Cellulose, the most abundant organic polymer on Earth, is a sustainable source of carbon to use as a negative electrode for sodium ion batteries. Here, hard carbons (HC) prepared by cellulose pyrolysis were investigated with varying pyrolysis temperature from 700°C to 1600°C. Characterisation methods such as Small Angle X-ray Scattering (SAXS) measurements and N2 adsorption were performed to analyse porosity differences between the samples. The graphene sheet arrangements were observed by transmission electron microscopy (TEM): an ordering of the graphene sheets is observed at temperatures above 1150°C and small crystalline domains appear over 1400°C. As the graphene sheets start to align, the BET surface area decreases and the micropore size increases. To correlate hard carbon structures and electrochemical performances, different tests in Na//HC cells with 1M NaPF6 ethylene carbonate/dimethyl carbonate (EC/DMC) were performed.
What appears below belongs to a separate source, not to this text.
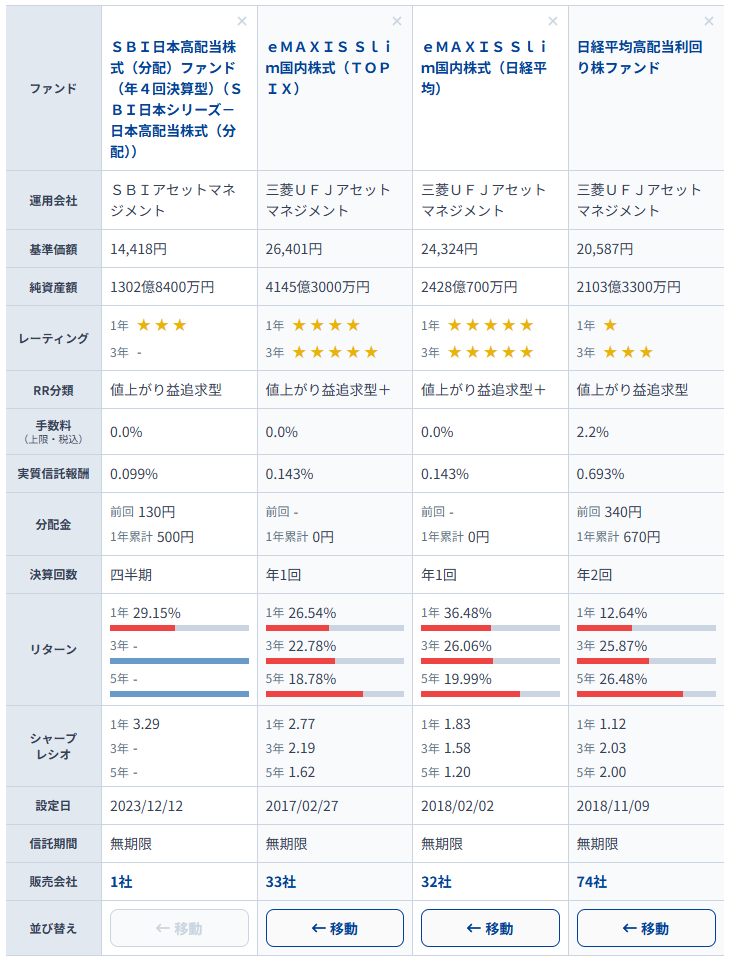Open eMAXIS Slim国内株式(日経平均) fund page
This screenshot has height=957, width=730.
488,67
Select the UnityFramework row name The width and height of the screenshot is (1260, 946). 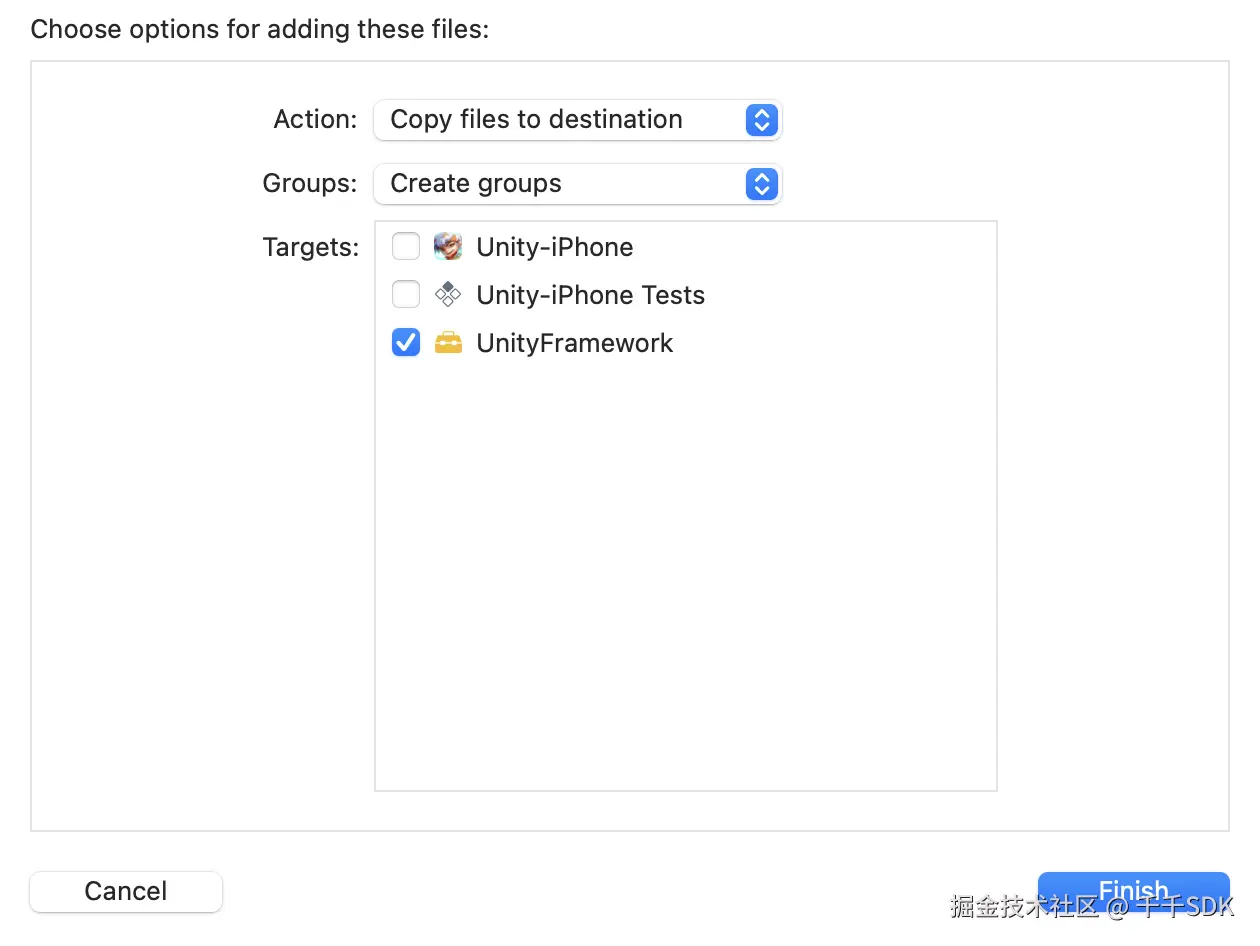[x=575, y=343]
Samples pyrolysed from 1300°C to 1600°C showed a 300mAh/g reversible capacity at C/10 rate (where C=372mA/g) with an excellent stability in cycling and a very good initial Coulombic efficiency of up to 84%. Furthermore, hard carbons showed an excellent rate capability where sodium extraction rate varies from C/10 to 5C. At 5C more than 80% of reversible capacity remains stable for hard carbons synthesized from 1000°C to 1600°C.